(EXERCISE AIM): Format the entries from the line with "Pick Market Segments in the dropdown" to the line with "pyautogui.click(x=1074, y=303)" as a JSON list of strings, one string per line, with blank lines left out. Leave the pictures out.

(DATA SUPPLIED):
_ _ _

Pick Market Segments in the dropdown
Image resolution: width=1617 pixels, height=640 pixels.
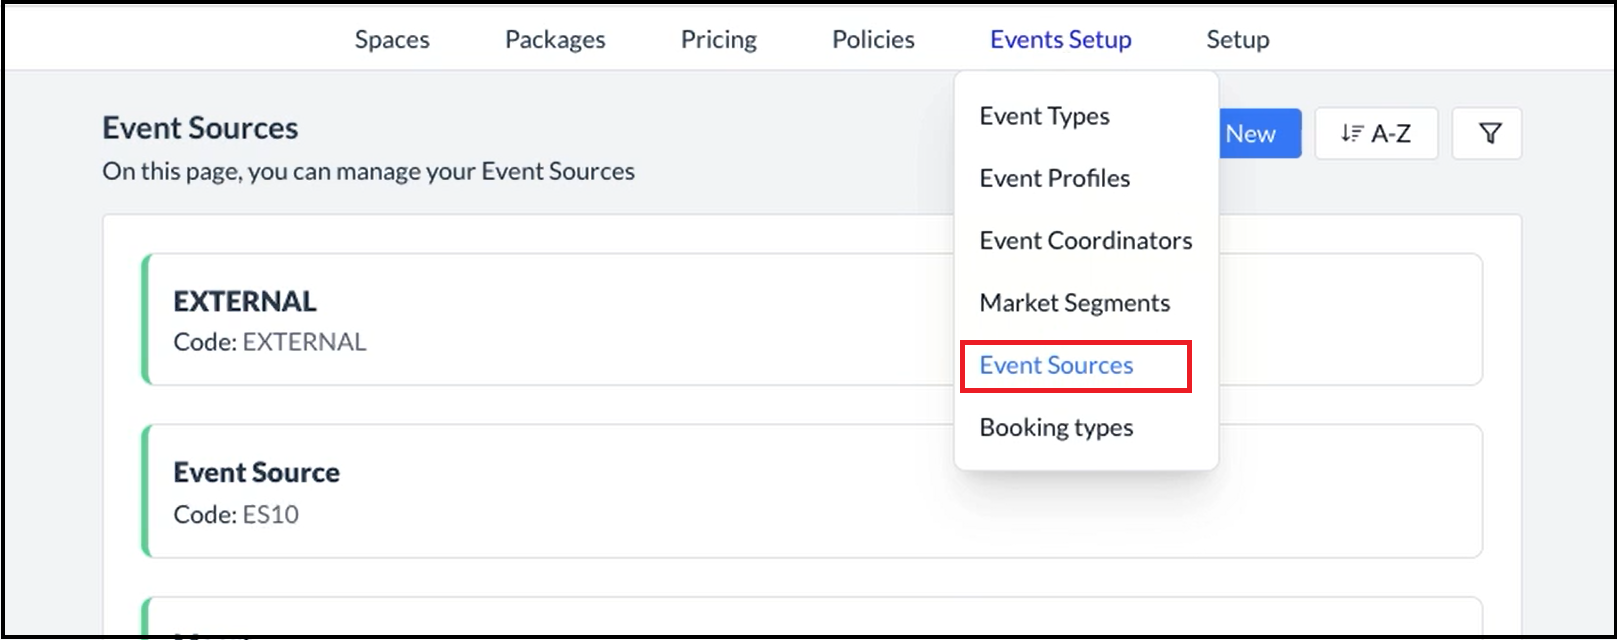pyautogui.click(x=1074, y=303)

_ _ _

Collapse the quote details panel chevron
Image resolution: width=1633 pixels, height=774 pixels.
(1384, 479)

_ _ _

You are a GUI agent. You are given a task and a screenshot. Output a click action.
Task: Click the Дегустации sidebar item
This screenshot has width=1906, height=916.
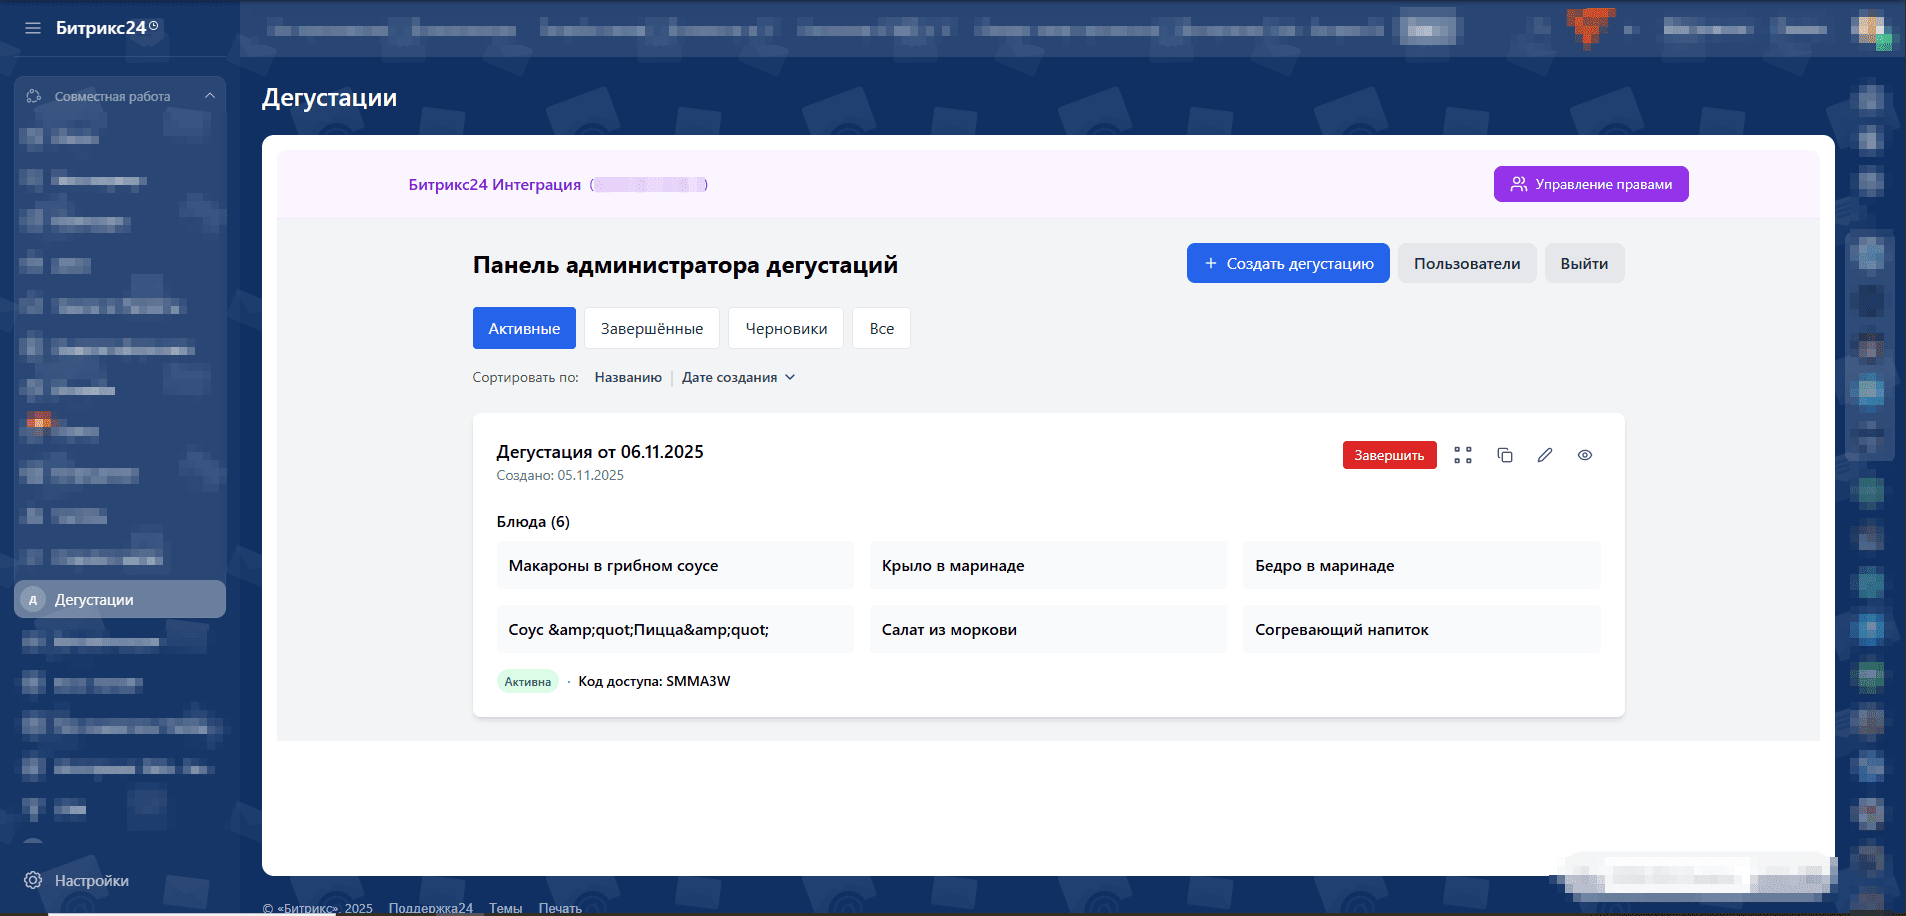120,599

_ _ _

(RESULT):
[
  "Pick Market Segments in the dropdown",
  "Image resolution: width=1617 pixels, height=640 pixels.",
  "pyautogui.click(x=1074, y=303)"
]